Cleanup method to ensure threads are stopped.

Source code in deeplabcut/pose_estimation_pytorch/runners/inference.py
def __del__(self):
    """Cleanup method to ensure threads are stopped."""
    if hasattr(self, "_stop_event"):
        self._stop_event.set()
    if hasattr(self, "_preprocessing_thread") and self._preprocessing_thread is not None:
        self._preprocessing_thread.join(timeout=1.0)

__init__

__init__(
    model: ModelType,
    batch_size: int = 1,
    device: str = "cpu",
    snapshot_path: str | Path | None = None,
    preprocessor: Preprocessor | None = None,
    postprocessor: Postprocessor | None = None,
    load_weights_only: bool | None = None,
    inference_cfg: InferenceConfig | dict | None = None,
)

Parameters:

Name Type Description Default

model

ModelType

The model to run actions on

required

device

str

The device to use (e.g. {'cpu', 'cuda:0', 'mps'})

'cpu'

snapshot_path

str | Path | None

If defined, the path of a snapshot from which to load pretrained weights

None

preprocessor

Preprocessor | None

The preprocessor to use on images before inference

None

postprocessor

Postprocessor | None

The postprocessor to use on images after inference

None

load_weights_only

bool | None

Value for the torch.load() weights_only parameter. If False, the python pickle module is used implicitly, which is known to be insecure. Only set to False if you're loading data that you trust (e.g. snapshots that you created). For more information, see: https://pytorch.org/docs/stable/generated/torch.load.html If None, the default value is used: deeplabcut.pose_estimation_pytorch.get_load_weights_only()

None

inference_cfg

InferenceConfig | dict | None

Configuration for the inference runner

None
Source code in deeplabcut/pose_estimation_pytorch/runners/inference.py
def __init__(
    self,
    model: ModelType,
    batch_size: int = 1,
    device: str = "cpu",
    snapshot_path: str | Path | None = None,
    preprocessor: Preprocessor | None = None,
    postprocessor: Postprocessor | None = None,
    load_weights_only: bool | None = None,
    inference_cfg: InferenceConfig | dict | None = None,
):
    """
    Args:
        model: The model to run actions on
        device: The device to use (e.g. {'cpu', 'cuda:0', 'mps'})
        snapshot_path: If defined, the path of a snapshot from which to load
            pretrained weights
        preprocessor: The preprocessor to use on images before inference
        postprocessor: The postprocessor to use on images after inference
        load_weights_only: Value for the torch.load() `weights_only` parameter.
            If False, the python pickle module is used implicitly, which is known to
                be insecure. Only set to False if you're loading data that you trust
                (e.g. snapshots that you created). For more information, see:
                    https://pytorch.org/docs/stable/generated/torch.load.html
            If None, the default value is used:
                `deeplabcut.pose_estimation_pytorch.get_load_weights_only()`
        inference_cfg: Configuration for the inference runner
    """
    super().__init__(model=model, device=device, snapshot_path=snapshot_path)
    if not isinstance(batch_size, int) or batch_size <= 0:
        raise ValueError(f"batch_size must be a positive integer; is {batch_size}")

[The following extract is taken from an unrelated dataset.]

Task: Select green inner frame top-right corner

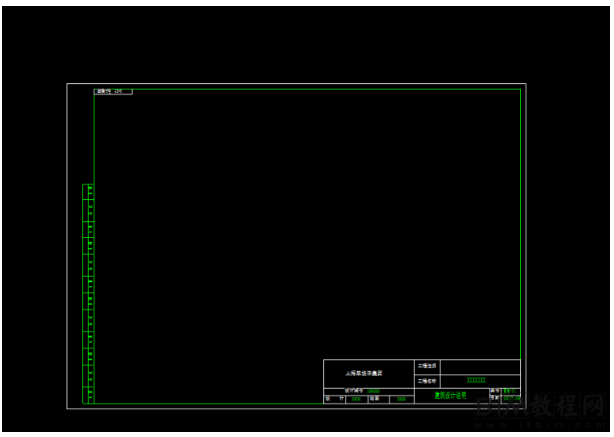Action: (x=520, y=90)
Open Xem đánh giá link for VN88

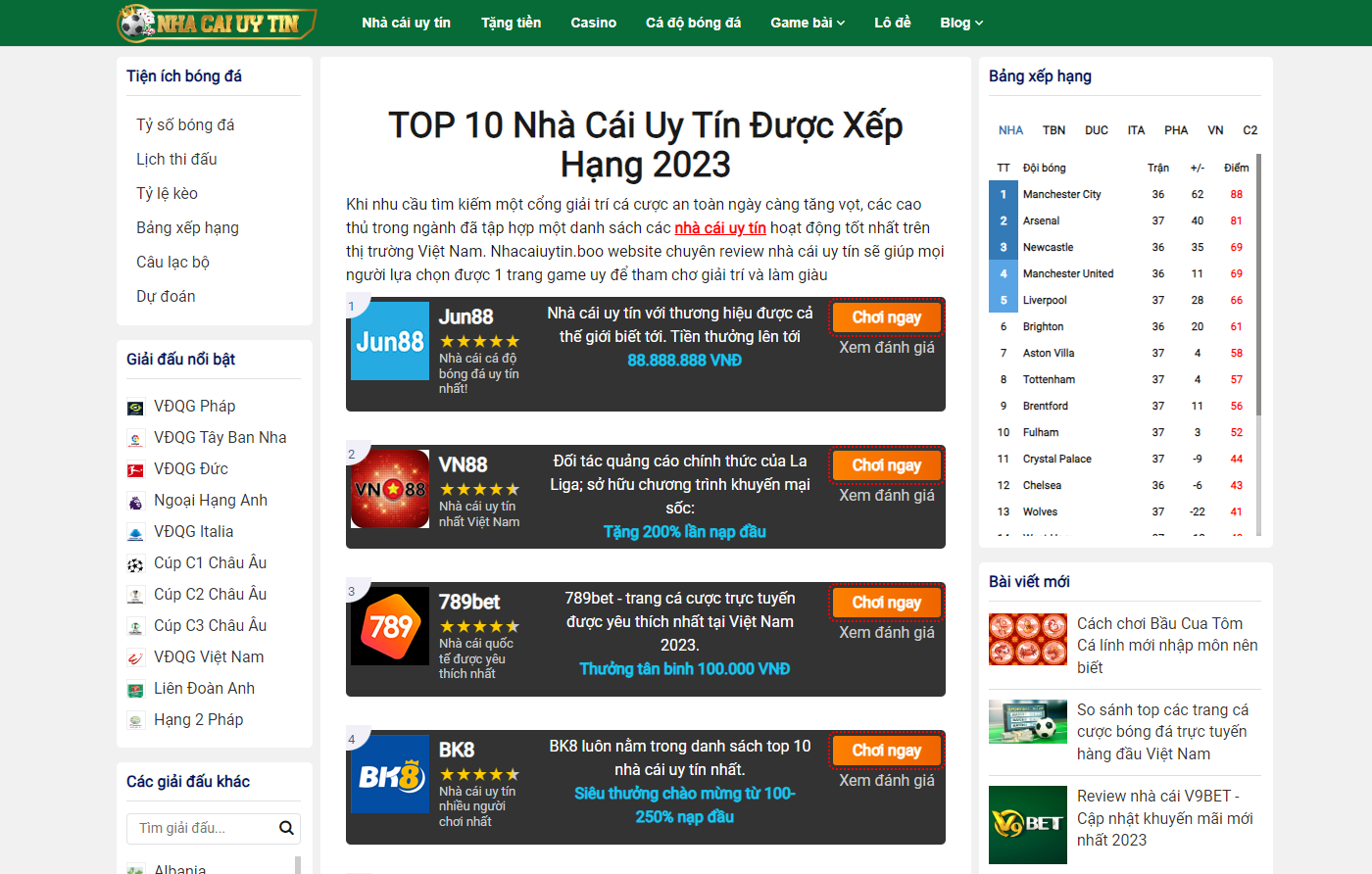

    self.batch_size = batch_size
    self.preprocessor = preprocessor
    self.postprocessor = postprocessor

    if isinstance(inference_cfg, InferenceConfig):
        self.inference_cfg = inference_cfg
    elif isinstance(inference_cfg, dict):
        self.inference_cfg = InferenceConfig.from_dict(inference_cfg)
    elif inference_cfg is None:
        self.inference_cfg = InferenceConfig()

    if self.snapshot_path is not None and self.snapshot_path != "":
        self.load_snapshot(
            self.snapshot_path,
            self.device,
            self.model,
            weights_only=load_weights_only,
        )

    self.model.to(self.device)
    self.model.eval()

    if self.inference_cfg.compile.enabled:
        try:
            self.model = torch.compile(self.model, backend=self.inference_cfg.compile.backend)
        except Exception as e:
            warnings.warn(
                f"torch.compile failed with backend='{self.inference_cfg.compile.backend}', "
                f"falling back to eager mode. Error: {e}",
                stacklevel=2,
            )

    self._batch_list: list[torch.Tensor] = []
    self._model_kwargs: dict[str, np.ndarray | torch.Tensor] = {}

    self._contexts: list[dict] = []
    self._image_batch_sizes: list[int] = []
    self._predictions: list = []

    # Async-specific attributes
    if self.inference_cfg.multithreading.enabled:
        self._input_queue = Queue(maxsize=self.inference_cfg.multithreading.queue_length)
        self._preprocessing_thread = None
        self._stop_event = threading.Event()
        self._exception = None

inference

inference(
    images: Iterable[str | Path | ndarray] | Iterable[tuple[str | Path | ndarray, dict[str, Any]]],
    shelf_writer: ShelfWriter | None = None,
) -> list[dict[str, np.ndarray]]

Run model inference on the given dataset.

Add an option to also return head outputs (such as heatmaps)? Can be

super useful for debugging

Parameters:

Name Type Description Default

images

Iterable[str | Path | ndarray] | Iterable[tuple[str | Path | ndarray, dict[str, Any]]]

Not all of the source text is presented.